Mentre la dinamica sindaca, cui a volte le difetta la comunicazione politica, specie con l’opposizione, consegnato il trofeo, preferisce abbandonare la piazza.
All’indomani però lo spazio sui social è tutto per polemiche e recriminazioni; i social si infuocano al punto che il Fantasma, tale Alessandro Gori (membro del Consiglio del Palio) esce allo scoperto con un post in cui, peccando di poca sportività e un cicino di umiltà, pur ammettendo la serata storta, scarica a massa le responsabilità su chi ha predisposto domande e risposte.
Con buona pace di Pierre De Coubertin e dei suoi motti olimpici.

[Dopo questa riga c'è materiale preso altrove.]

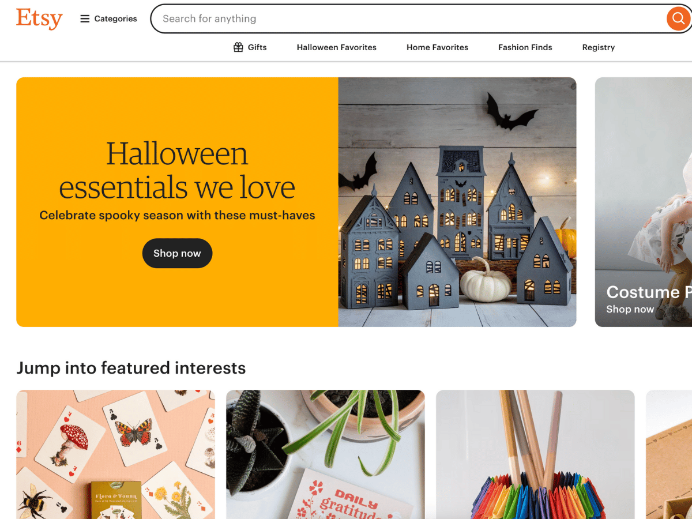Click the Halloween houses banner image
The height and width of the screenshot is (519, 692).
pyautogui.click(x=457, y=202)
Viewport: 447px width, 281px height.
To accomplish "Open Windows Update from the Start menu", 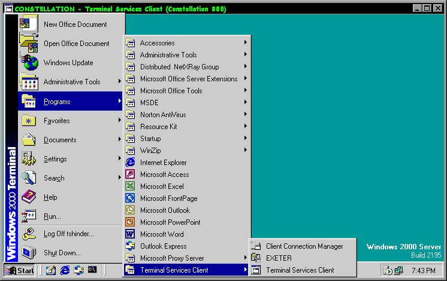I will [68, 63].
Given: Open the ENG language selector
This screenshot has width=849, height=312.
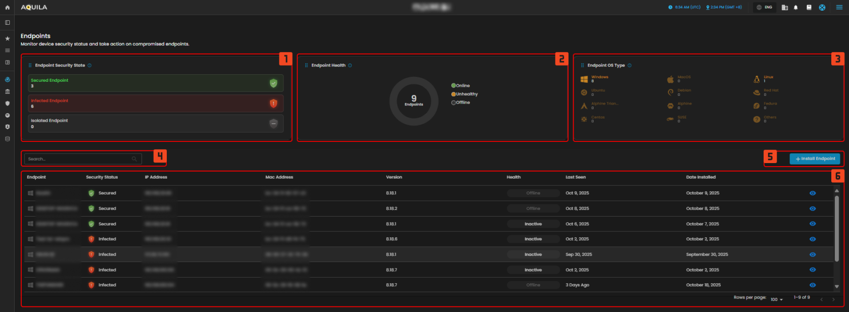Looking at the screenshot, I should pos(765,8).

➡️ Il programma del 36° Palio del Fantasma a Castel Ritaldi
Non manca che il comunicato dem, pieno di non svelati “buoni consigli” (alla De Andrè) da dare al Comitato del Palio, cui replica lo stesso Gelmetti con impeccabile signorilità e sottile sfida: “Ho più volte ribadito che è ben accetta ogni proposta, la Pro Loco è a disposizione di chiunque voglia dare un contributo fattivo per migliorare la manifestazione”.